By: Jill S. Alexander
Publisher: Feiwel & Friends
Publication Date: September 2009
Reviewed by: Ellen Feld
Review Date: August 18, 2009
Austin Gray is a fourteen-year-old girl growing up in rural Texas with her mother, a great best friend, Maribel, and a problem. Austin's problem is a boy named Dean Ottmer, the local bully who has his sights set on Austin. In response, the girl decides the best way to deal with her tormentor is to join FFA (Future Farmers of America) where she'll attend meetings, learn about farming and most importantly, raise some type of livestock animal. Austin decides to raise a chicken and knows that should her pet win a blue ribbon at the local county fair, she stands a good chance of winning next year's FFA Sweetheart contest. Winning the Sweetheart title would allow Austin to ride on the hood of a pick-up in the Christmas parade. Surely, she reasons, Dean will no longer bully her if she wins.
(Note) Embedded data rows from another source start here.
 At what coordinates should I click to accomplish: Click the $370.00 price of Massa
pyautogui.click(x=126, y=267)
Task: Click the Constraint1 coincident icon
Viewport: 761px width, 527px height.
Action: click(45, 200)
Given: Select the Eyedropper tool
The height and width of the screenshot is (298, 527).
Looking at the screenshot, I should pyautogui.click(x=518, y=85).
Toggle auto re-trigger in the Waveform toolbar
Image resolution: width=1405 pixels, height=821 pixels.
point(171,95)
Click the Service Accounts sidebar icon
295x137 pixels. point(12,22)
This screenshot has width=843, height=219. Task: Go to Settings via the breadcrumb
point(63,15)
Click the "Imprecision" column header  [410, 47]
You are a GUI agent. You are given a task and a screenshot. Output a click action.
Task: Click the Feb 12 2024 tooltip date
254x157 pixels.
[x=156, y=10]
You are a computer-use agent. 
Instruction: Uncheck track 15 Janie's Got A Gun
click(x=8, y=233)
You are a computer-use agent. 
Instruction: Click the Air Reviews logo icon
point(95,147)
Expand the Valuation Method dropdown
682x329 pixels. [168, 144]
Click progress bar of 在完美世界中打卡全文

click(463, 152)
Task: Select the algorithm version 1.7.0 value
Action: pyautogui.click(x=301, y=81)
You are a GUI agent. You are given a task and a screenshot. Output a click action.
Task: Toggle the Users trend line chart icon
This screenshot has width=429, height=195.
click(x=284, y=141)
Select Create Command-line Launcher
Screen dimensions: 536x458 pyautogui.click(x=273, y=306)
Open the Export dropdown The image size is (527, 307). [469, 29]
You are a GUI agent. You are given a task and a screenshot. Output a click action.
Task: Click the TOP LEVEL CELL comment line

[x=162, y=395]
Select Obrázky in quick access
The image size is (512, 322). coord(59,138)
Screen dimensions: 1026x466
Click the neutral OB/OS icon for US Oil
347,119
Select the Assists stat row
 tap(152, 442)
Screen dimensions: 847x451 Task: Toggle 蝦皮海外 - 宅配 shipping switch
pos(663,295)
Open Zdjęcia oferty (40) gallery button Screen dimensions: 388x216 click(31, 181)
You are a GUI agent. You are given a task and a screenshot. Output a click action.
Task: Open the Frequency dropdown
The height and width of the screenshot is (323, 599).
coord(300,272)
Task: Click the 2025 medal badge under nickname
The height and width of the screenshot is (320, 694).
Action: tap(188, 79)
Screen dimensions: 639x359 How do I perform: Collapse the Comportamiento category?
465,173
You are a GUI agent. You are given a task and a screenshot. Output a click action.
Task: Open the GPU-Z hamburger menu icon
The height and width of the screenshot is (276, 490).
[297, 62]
With the help of Lafitte Boudreaux, a Louisiana-born Creole (and very interesting character to boot), Austin gets her chicken and sets about learning about the animal. Dubbed Charles Dickens because of his preference for sitting on a stack of the famed author's books, the rooster works his way into Austin's heart, as well as endearing himself to just about everybody else in the small town. The story follows Austin as she deals with Charles Dickens, the FFA, her new group of friends, her old friends, the town bully, and most importantly, something both she and her mother have never come to terms with, the death of Austin's father.
The Sweetheart of Prosper County is a charming story that handles many of the problems teens face today in a realistic, yet wholesome way. Austin is respectful of her mother, although she does test her freedom from time to time. The two share a closeness that is not often found in teen novels and it is certainly refreshing. The author does a nice job of developing her characters, from the very vocal and opinionated Charles Dickens, to the town-austrizied (okay, brain fart - correct spelling???) Lafitte Boudreaux, and the charming Lewis Fortenberry, the worst Elvis impersonator or as he constantly insists, Elvis "performance artist."
This story could be classified as Christian "lite" literature because there are several references to God, church, praying, etc. The author doesn't preach; she simply injects God into the character's lives. It is non-intrusive and simply helps brings the characters to life.
Quill says: A charming story about dealing with life's ups and downs while growing up in a small town.